(RECORDS SUPPLIED begins)

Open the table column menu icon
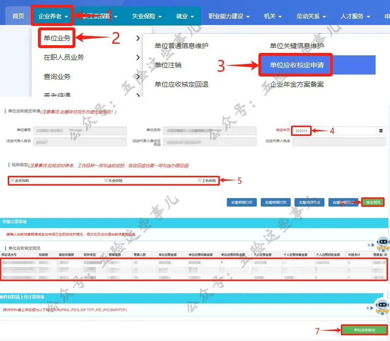 (386, 254)

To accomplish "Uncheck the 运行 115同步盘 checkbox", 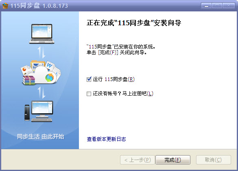I will coord(89,79).
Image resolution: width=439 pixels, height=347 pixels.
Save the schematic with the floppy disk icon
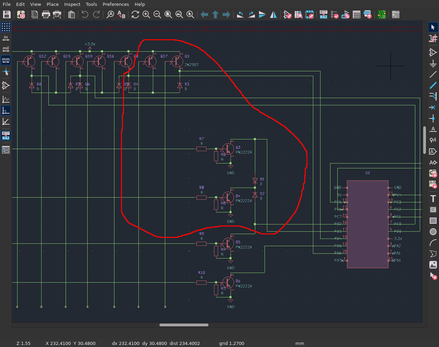[7, 14]
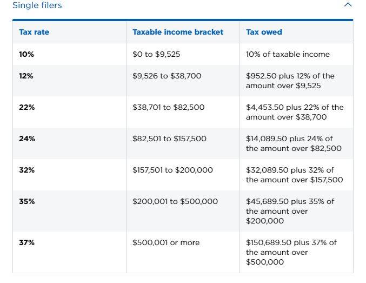Collapse the Single filers chevron arrow

[x=348, y=5]
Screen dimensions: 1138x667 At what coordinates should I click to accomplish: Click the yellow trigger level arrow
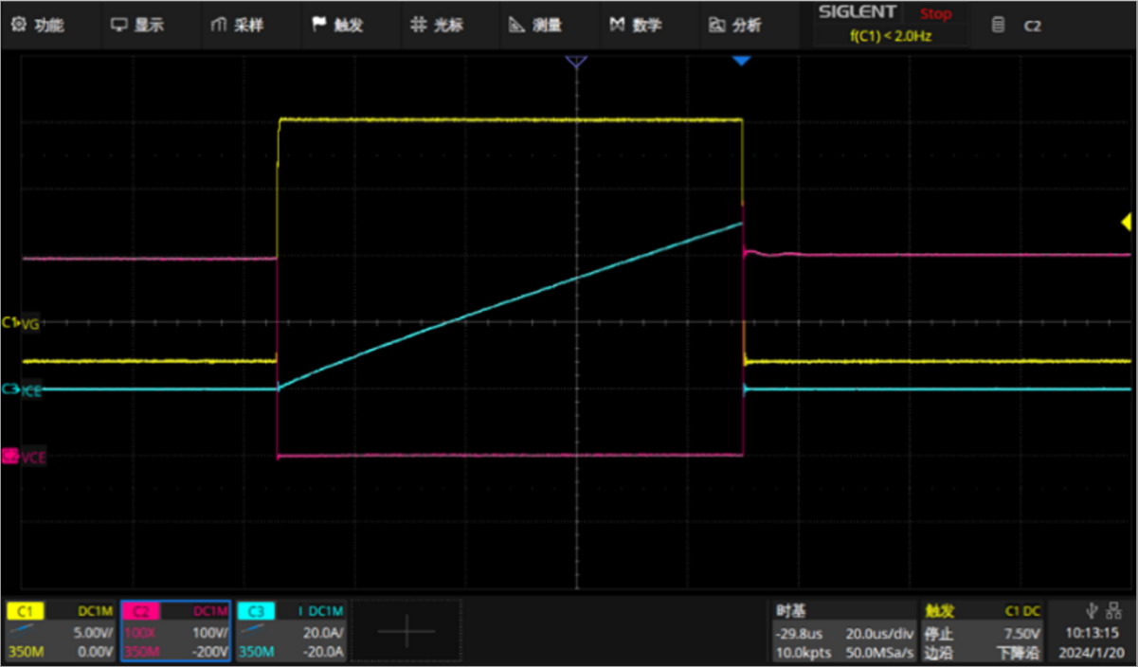pyautogui.click(x=1126, y=223)
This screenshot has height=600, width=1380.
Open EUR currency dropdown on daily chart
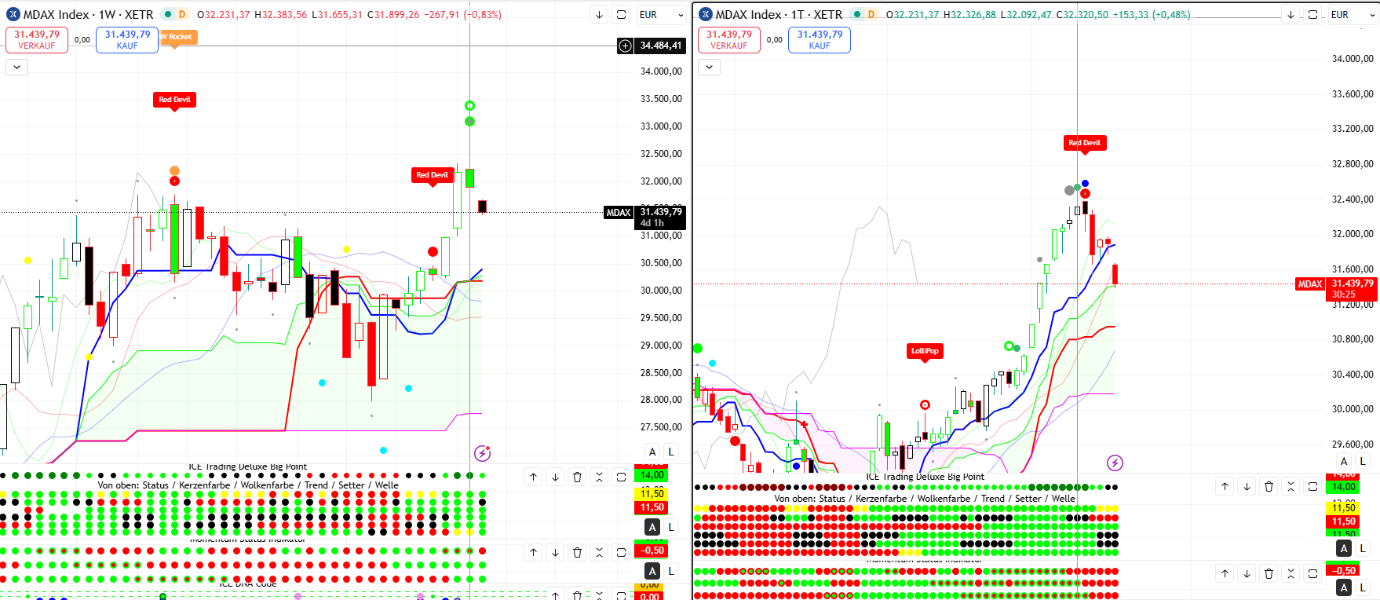click(x=1350, y=15)
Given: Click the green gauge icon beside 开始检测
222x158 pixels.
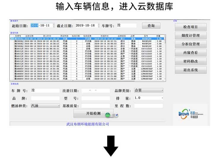Looking at the screenshot, I should pos(112,114).
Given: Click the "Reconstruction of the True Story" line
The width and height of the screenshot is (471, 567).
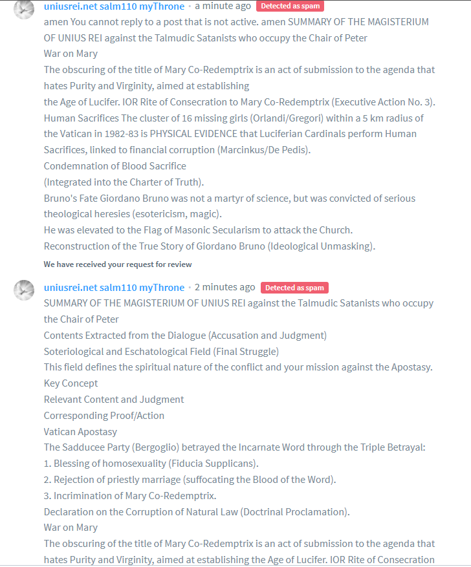Looking at the screenshot, I should pyautogui.click(x=211, y=246).
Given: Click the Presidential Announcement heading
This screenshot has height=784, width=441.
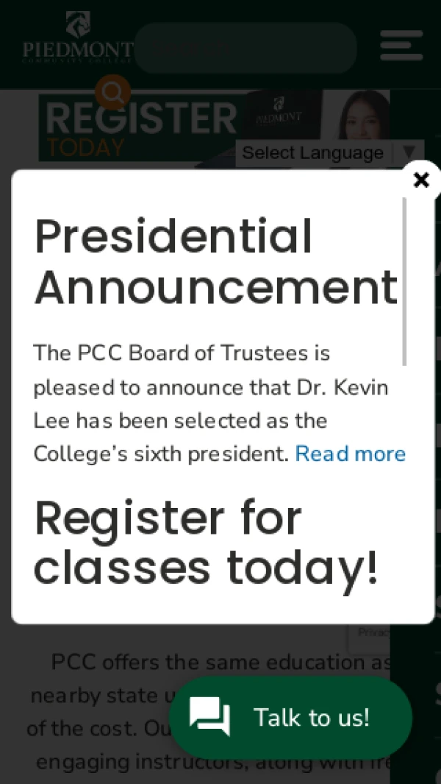Looking at the screenshot, I should [x=216, y=263].
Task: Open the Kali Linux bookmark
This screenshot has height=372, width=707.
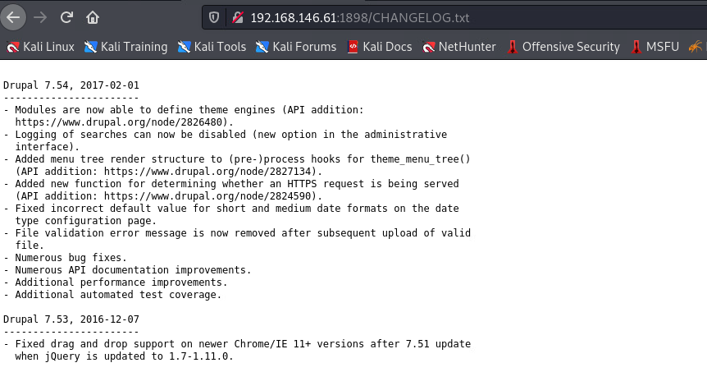Action: (40, 47)
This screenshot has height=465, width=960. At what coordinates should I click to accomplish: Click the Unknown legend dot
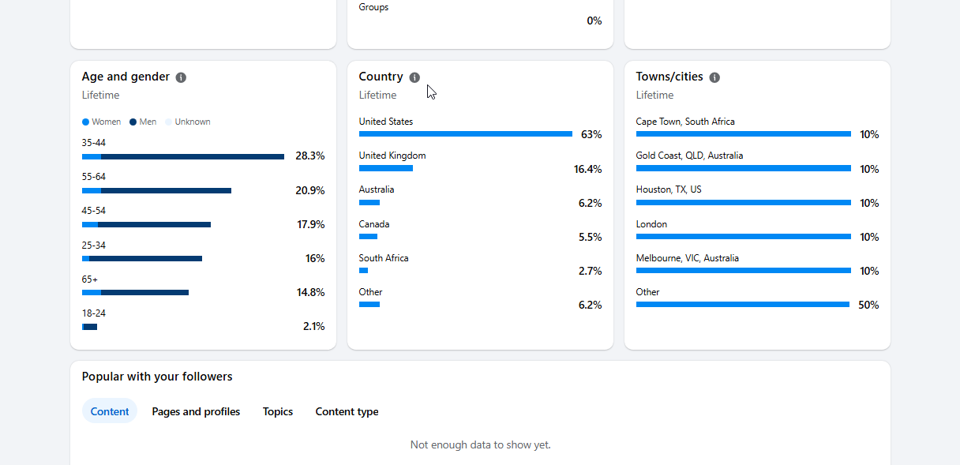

(RECORDS SUPPLIED ends)

Quote verbatim every line starting at the line that contains "Given: Click the green gauge icon beside 开始检测" and ending with the last line of the records; omit all pictures.

Given: Click the green gauge icon beside 开始检测
222x158 pixels.
Looking at the screenshot, I should pos(112,114).
Given: Click the "Reconstruction of the True Story" line
The width and height of the screenshot is (471, 567).
Looking at the screenshot, I should pyautogui.click(x=211, y=246).
Given: Click the Presidential Announcement heading
This screenshot has height=784, width=441.
Looking at the screenshot, I should [x=216, y=263].
Task: Open the Kali Linux bookmark
This screenshot has height=372, width=707.
Action: (40, 47)
This screenshot has height=465, width=960. At what coordinates should I click to accomplish: Click the Unknown legend dot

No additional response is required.